232.98 N + 30 s * F_wind_x = 650 kg m/s

30 s * F_wind_x = 650 kg m/s - 232.98 N

F_wind_x = (650 kg m/s - 232.98 N) / 30 s

F_wind_x = 13.24 N

Now we can substitute this value back into the expression for F_net_x:

F_net_x = 7.766 N + F_wind_x
F_net_x = 7.766 N + 13.24 N
F_net_x = 20.00 N

Step 5: Substitute F_wind_x into the equation for F_net_y.

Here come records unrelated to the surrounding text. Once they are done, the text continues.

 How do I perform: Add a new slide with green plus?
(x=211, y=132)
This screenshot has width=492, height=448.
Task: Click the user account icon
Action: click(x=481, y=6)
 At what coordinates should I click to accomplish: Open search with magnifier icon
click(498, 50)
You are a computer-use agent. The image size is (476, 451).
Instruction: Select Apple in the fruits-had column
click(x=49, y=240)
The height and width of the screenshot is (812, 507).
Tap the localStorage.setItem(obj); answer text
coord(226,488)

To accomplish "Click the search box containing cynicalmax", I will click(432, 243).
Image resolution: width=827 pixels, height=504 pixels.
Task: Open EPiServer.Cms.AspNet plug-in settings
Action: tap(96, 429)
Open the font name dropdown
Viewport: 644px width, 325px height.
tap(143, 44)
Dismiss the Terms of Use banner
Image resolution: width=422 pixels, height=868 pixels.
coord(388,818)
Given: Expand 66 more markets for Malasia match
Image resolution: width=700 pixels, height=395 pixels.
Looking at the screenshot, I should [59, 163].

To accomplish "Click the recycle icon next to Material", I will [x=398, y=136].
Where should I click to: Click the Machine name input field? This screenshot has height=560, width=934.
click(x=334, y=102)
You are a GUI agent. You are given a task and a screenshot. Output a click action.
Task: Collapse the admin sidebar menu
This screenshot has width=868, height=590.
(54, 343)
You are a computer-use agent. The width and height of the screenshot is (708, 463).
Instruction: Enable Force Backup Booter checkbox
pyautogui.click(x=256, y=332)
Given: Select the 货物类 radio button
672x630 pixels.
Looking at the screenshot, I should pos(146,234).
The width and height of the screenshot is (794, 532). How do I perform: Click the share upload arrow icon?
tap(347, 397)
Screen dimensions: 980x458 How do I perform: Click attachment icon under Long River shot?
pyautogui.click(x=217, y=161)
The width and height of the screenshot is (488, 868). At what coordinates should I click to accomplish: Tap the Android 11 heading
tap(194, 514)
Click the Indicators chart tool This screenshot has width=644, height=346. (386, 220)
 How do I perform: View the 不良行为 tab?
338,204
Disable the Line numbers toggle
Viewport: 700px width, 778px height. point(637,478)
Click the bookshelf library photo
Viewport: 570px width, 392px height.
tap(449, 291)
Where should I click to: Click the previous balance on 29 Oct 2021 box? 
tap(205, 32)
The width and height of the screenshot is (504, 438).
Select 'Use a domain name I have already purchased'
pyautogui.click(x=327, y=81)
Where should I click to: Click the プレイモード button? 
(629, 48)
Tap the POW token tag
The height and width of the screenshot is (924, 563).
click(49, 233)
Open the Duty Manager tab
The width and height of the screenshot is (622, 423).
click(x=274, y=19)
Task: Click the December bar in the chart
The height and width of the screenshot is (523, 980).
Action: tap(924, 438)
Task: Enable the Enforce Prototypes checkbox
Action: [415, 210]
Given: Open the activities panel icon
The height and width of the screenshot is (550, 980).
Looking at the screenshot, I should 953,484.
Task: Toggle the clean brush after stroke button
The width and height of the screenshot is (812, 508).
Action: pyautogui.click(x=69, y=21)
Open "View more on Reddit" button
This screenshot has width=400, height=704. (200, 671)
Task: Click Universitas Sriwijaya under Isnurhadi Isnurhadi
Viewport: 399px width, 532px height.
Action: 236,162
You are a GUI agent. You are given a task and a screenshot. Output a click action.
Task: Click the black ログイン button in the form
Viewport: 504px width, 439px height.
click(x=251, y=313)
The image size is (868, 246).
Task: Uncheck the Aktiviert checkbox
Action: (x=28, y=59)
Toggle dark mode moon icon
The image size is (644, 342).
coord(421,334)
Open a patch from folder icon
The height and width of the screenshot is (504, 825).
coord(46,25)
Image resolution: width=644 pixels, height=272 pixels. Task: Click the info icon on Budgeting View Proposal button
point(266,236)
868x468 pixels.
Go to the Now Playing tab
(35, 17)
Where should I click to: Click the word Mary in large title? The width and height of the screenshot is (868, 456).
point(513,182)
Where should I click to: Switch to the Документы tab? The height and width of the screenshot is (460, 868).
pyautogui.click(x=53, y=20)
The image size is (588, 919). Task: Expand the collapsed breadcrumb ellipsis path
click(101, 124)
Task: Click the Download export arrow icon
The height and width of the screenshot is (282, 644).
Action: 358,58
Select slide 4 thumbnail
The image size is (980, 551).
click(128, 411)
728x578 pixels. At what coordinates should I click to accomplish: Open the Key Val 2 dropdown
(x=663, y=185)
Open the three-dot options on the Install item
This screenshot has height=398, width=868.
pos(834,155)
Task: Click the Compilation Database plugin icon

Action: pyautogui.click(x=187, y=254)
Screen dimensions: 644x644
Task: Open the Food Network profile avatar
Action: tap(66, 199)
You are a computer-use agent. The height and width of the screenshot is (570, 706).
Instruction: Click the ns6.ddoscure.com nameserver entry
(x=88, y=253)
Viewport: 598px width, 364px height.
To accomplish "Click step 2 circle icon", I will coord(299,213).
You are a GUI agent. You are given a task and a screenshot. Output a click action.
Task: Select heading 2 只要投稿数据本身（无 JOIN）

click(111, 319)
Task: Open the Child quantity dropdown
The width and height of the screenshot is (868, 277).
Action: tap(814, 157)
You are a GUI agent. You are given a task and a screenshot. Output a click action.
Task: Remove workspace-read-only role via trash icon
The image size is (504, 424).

Knowing F_wind_x = 13.24 N, we can calculate F_net_y:

F_net_y = 1.872 N + F_wind_y
F_net_y = 1.872 N + F_wind_y

Since F_wind_y is unknown, we can't directly calculate F_net_y.

Step 6: Calculate the magnitude and direction of the net force.

The magnitude of the net force can now be found using the Pythagorean theorem:

|F_net| = sqrt(F_net_x^2 + F_net_y^2)
|F_net| = sqrt((20.00 N)^2 + F_net_y^2)

Again, since F_net_y is unknown, we can't directly calculate |F_net|.

To find the direction of the net force, we can use trigonometry. The angle θ can be calculated as follows:

θ = arctan(F_net_y / F_net_x)
θ = arctan(F_net_y / 20.00 N)

Since we don't have the value of F_net_y, we can't directly calculate the angle θ.